何が言いたいか?というと、少し脱線だけれでも、シトクロムの電子の運搬は光合成の中だけでなく、アミノ酸の合成、更にはクロロフィルやヘムの合成に関わる。
続いて、PC/Cytcだけれども、PCはプラストシアニンというタンパク質で、Cytcはシトクロムcの略称である。
後者は既に触れたのでこれ以上は触れないとして、プラストシアニンは銅を含んだタンパク質である。
他に見るべきものは、FdとFNRで、Fdはフィレドキシンの略称で鉄-硫黄(Fe-S)クラスターを持つ鉄硫黄タンパク質である。
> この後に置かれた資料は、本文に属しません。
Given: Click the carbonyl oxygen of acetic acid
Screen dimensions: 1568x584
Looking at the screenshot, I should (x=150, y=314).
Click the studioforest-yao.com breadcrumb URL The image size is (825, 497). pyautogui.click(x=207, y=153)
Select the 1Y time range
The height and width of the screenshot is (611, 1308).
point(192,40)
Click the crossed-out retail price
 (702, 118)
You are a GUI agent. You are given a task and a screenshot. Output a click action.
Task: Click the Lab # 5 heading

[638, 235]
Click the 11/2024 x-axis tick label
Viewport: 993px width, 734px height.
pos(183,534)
FNRはフィレドキシン:NADP+酸化還元酵素の略称でフィレドキシンが運んできた電子を元にNADPHを作る酵素である。
とりあえず、これで光合成に必要な要素というものがわかった。
光合成を行うにあたって、大量のクロロフィルとヘムが必要で、前提としてプロトポルフェリン合成のためにグルタミンを多く必要とする。
光合成内の太陽光の受光と電子の運搬にはマグネシウムとおそらくマグネシウムと似たような量の二価鉄を必要とする。
水から電子を取り出す為に、少量のマンガンとカルシウムが必要で、光化学系Ⅱから光化学系Ⅰに電子を渡す際に、銅を含むタンパク質が働く
ところどころで鉄硫黄タンパク質が働いているので、硫黄も光合成にとって重要な要因となる。
ここで今まであまり意識はされなかったけれども、そこそこの量が必要だと予想されるものとして二価鉄が挙がる。